SOURCE PASSAGE:

┌──

From 34f2105277355059d6d7de2d54d492788fd76db2 Mon Sep 17 00:00:00 2001
From: "alessandro.assirelli" <alessandro.assirelli@agile-robots.com>
Date: Thu, 17 Apr 2025 18:13:42 +0200
Subject: [PATCH 1/3] add cap on gradient

---
 rsl_rl/algorithms/distillation.py | 4 ++++
 1 file changed, 4 insertions(+)

diff --git a/rsl_rl/algorithms/distillation.py b/rsl_rl/algorithms/distillation.py
index 93d70ef2..c0e99ac0 100644
--- a/rsl_rl/algorithms/distillation.py
+++ b/rsl_rl/algorithms/distillation.py
@@ -25,6 +25,7 @@ def __init__(
         num_learning_epochs=1,
         gradient_length=15,
         learning_rate=1e-3,
+        max_grad_norm=1.,
         loss_type="mse",
         device="cpu",
         # Distributed training parameters
@@ -55,6 +56,8 @@ def __init__(
         self.num_learning_epochs = num_learning_epochs
         self.gradient_length = gradient_length
         self.learning_rate = learning_rate
+        self.max_grad_norm = max_grad_norm
+
 
         # initialize the loss function
         if loss_type == "mse":
@@ -127,6 +130,7 @@ def update(self):
                     loss.backward()
                     if self.is_multi_gpu:
                         self.reduce_parameters()
+                    nn.utils.clip_grad_norm_(self.policy.student.parameters(), self.max_grad_norm)
                     self.optimizer.step()
                     self.policy.detach_hidden_states()
                     loss = 0

From 91fa7a5f10b87c14a1e17514fbc56ff6ea1b584a Mon Sep 17 00:00:00 2001
From: "alessandro.assirelli" <alessandro.assirelli@agile-robots.com>
Date: Fri, 9 May 2025 15:49:47 +0200
Subject: [PATCH 2/3] max_grad_norm not used as default

---
 rsl_rl/algorithms/distillation.py | 6 +++---
 1 file changed, 3 insertions(+), 3 deletions(-)

└──

DATA:

┌──

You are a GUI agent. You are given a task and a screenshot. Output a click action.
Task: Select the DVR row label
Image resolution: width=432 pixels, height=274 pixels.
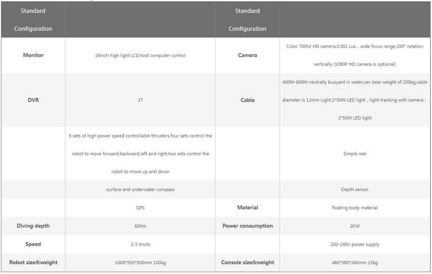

└──

EXERCISES:
(1) Update the patch between "# initialize the" and "self.optimizer.step()", inclusive, by replacing "optimizer" with "optim", and give that part again.
(2) Say whether each statement agrees with the patch, answering yes or no and quoting the deciding words: (a) The first patch adds four lines to a single file. (b) The default value given for max_grad_norm is 0.5. (c) The second patch is dated in April 2025.

COMPLETE ANSWERS:
(1)
# initialize the loss function
         if loss_type == "mse":
@@ -127,6 +130,7 @@ def update(self):
                     loss.backward()
                     if self.is_multi_gpu:
                         self.reduce_parameters()
+                    nn.utils.clip_grad_norm_(self.policy.student.parameters(), self.max_grad_norm)
                     self.optim.step()

(2)
(a) Yes: "1 file changed, 4 insertions(+)"
(b) No: "max_grad_norm=1.,"
(c) No: "Date: Fri, 9 May 2025 15:49:47 +0200"